- _SELECTED EXCERPT_:
-=-=-

A lead head WILL leave a mark ! I had a crank bait stuck in my shin years ago tempered ( sounded like a great idea in the store ) small gap hook. Needle nose would not Dent it , Side cutters would not fit inside the hook gap got home and had some wire cutters to take care of it ,a push through ,not a pull back . Front of the boat ,bass fishing sitting down ,no way to get out of the way. Back of the boat partner Missed a hook set. Caught my brother in the back of the head with a bream fly when he was about 10 ,he walked on his tiptoes for quite a while after that. lol


----------



## 7WT (Feb 12, 2016)

Our corgi took a bite on a rapala package with two trebles. My wife grabbed him to keep him from getting hooked by the other treble. I am upstairs and hear her cry out, well scream. Run down and here they are hooked together the other treble in the flesh of her hand. Not good. I tell my son to hold the dog. My wife yells directions that the cutters are in our sons toy tool box. I grab them from his room, push hook through her hand to expose barb and snapcut off at shank. She's free and breathing again. $300. vet bill later Buddy is left with a sore mouth


----------



## Outearly (Oct 20, 2015)

The Corgi/wife hookup is hard to beat. I assume the romance level went down around the house for a while.

When my son was about 9 he sent me a picture of his buddy standing in our yard with a Mirrolure hanging from his head. A treble was buried in the middle inside of his ear.

I called to check on them, and when I asked how his buddy was, my son said, “We tried to get it out, but he started screaming and went home.”


----------

-=-=-

- _GIVEN ENTRIES_:
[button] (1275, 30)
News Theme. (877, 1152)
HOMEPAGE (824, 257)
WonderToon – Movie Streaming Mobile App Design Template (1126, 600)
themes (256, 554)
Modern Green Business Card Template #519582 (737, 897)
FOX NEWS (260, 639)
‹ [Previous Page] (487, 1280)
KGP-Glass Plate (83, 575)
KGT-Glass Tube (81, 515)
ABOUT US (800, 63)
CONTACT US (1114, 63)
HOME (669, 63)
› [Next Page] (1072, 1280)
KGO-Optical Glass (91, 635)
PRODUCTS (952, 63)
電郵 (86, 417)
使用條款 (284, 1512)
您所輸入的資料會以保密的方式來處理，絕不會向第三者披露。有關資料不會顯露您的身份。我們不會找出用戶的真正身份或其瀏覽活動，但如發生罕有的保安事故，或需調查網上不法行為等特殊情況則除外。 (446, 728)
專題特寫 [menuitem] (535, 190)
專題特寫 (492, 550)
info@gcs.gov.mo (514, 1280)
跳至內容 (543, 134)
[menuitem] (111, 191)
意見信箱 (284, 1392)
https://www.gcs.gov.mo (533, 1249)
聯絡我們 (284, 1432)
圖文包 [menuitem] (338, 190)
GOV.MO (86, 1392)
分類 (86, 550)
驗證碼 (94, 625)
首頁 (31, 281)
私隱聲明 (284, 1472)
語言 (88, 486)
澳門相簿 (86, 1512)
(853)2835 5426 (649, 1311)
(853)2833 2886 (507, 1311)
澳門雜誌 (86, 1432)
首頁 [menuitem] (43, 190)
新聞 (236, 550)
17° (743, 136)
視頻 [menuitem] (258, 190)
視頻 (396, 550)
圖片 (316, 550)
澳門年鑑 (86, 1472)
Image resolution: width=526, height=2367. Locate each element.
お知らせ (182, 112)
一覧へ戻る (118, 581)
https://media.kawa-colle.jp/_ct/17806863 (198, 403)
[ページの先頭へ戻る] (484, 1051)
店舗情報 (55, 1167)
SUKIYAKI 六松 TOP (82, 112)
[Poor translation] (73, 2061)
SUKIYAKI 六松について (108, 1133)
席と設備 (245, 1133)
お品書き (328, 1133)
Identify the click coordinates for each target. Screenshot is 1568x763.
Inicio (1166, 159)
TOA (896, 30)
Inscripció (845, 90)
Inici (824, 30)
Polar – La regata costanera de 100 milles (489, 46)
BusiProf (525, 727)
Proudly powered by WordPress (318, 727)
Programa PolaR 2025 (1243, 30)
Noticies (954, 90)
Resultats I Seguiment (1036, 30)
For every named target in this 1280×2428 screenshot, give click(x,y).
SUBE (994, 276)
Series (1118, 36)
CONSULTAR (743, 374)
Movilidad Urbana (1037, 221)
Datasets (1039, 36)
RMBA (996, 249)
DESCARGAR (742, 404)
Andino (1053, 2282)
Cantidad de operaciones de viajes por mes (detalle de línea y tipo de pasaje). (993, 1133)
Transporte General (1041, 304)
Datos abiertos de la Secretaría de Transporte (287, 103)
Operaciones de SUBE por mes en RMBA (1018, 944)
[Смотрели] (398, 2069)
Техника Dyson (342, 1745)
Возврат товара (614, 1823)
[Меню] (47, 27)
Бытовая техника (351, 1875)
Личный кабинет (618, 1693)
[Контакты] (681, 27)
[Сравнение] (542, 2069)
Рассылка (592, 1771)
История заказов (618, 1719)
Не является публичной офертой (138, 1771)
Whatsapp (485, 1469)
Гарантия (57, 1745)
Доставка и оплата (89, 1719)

-=-=-

Reproduce word for word the part of the fishing-hook thread starting at "A lead head" and ending at "(Feb 12, 2016)". The material has no connection to the fishing-hook thread.

- _EXERCISE OUTPUT_:
A lead head WILL leave a mark ! I had a crank bait stuck in my shin years ago tempered ( sounded like a great idea in the store ) small gap hook. Needle nose would not Dent it , Side cutters would not fit inside the hook gap got home and had some wire cutters to take care of it ,a push through ,not a pull back . Front of the boat ,bass fishing sitting down ,no way to get out of the way. Back of the boat partner Missed a hook set. Caught my brother in the back of the head with a bream fly when he was about 10 ,he walked on his tiptoes for quite a while after that. lol


----------



## 7WT (Feb 12, 2016)